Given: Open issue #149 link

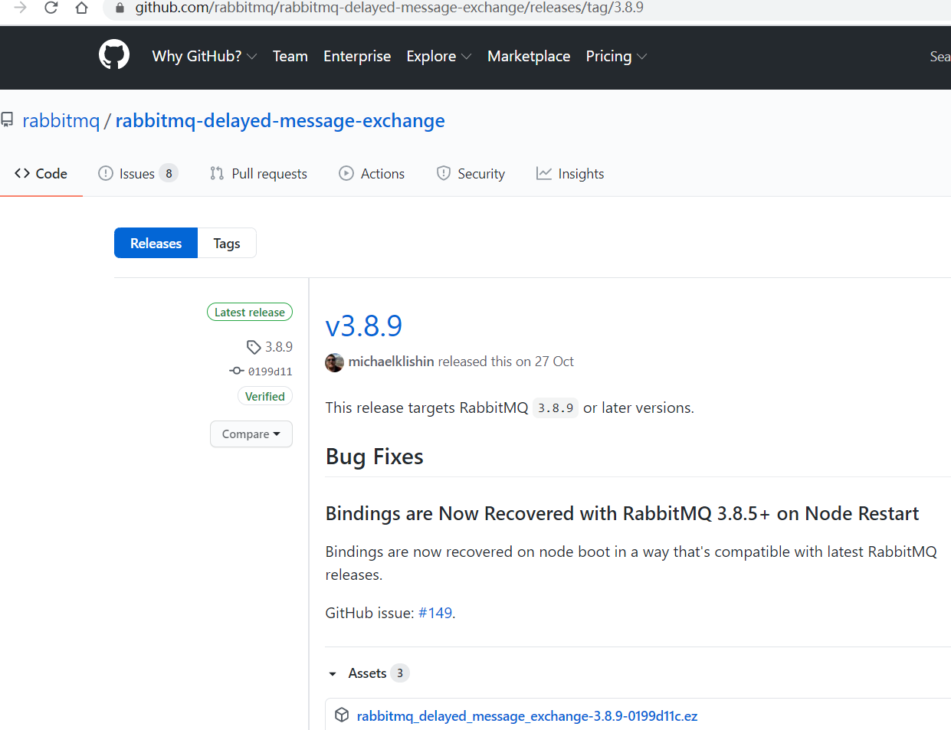Looking at the screenshot, I should click(x=435, y=613).
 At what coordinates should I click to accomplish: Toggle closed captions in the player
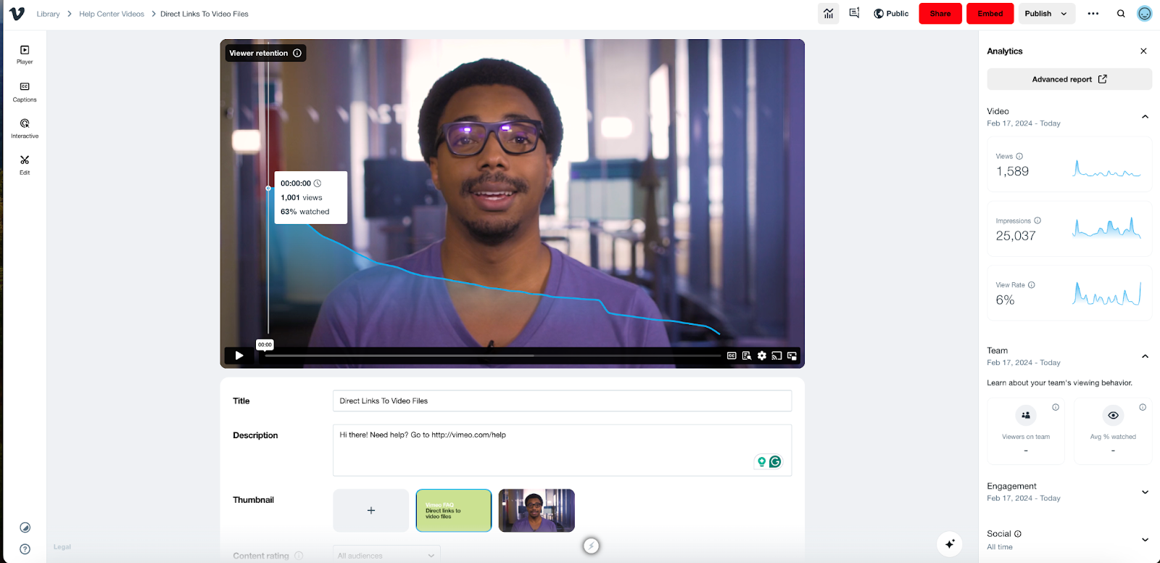click(x=732, y=356)
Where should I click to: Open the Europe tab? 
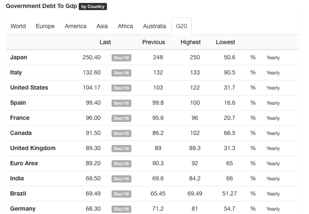pyautogui.click(x=45, y=26)
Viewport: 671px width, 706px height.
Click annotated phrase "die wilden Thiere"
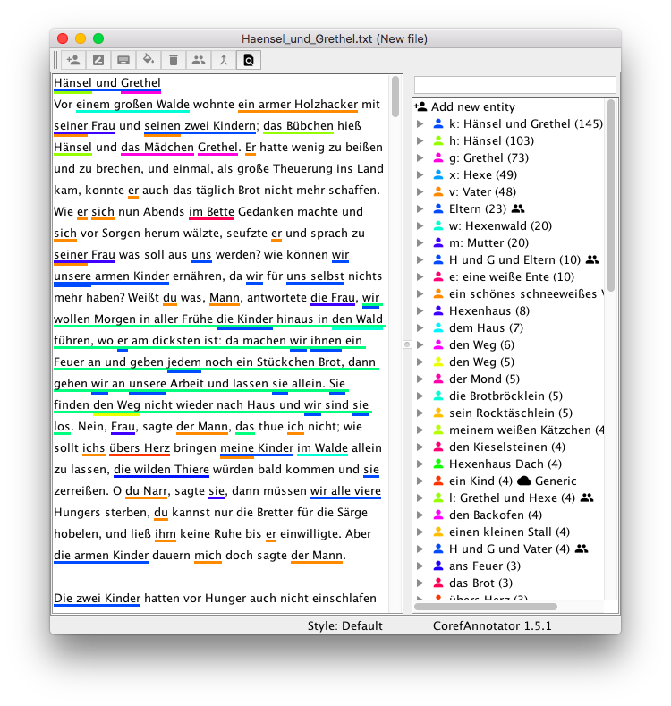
● ● ● ● ●
* [Aim of the task]:
Retype the lines from the one containing "At what coordinates" down to the last line of the records, both included, exactly and nothing more. Pictures stay out.

* [Exercise solution]:
 At what coordinates should I click to accomplish: Toggle closed captions in the player
click(x=732, y=356)
Where should I click to: Open the Europe tab? 
pyautogui.click(x=45, y=26)
Viewport: 671px width, 706px height.
Click annotated phrase "die wilden Thiere"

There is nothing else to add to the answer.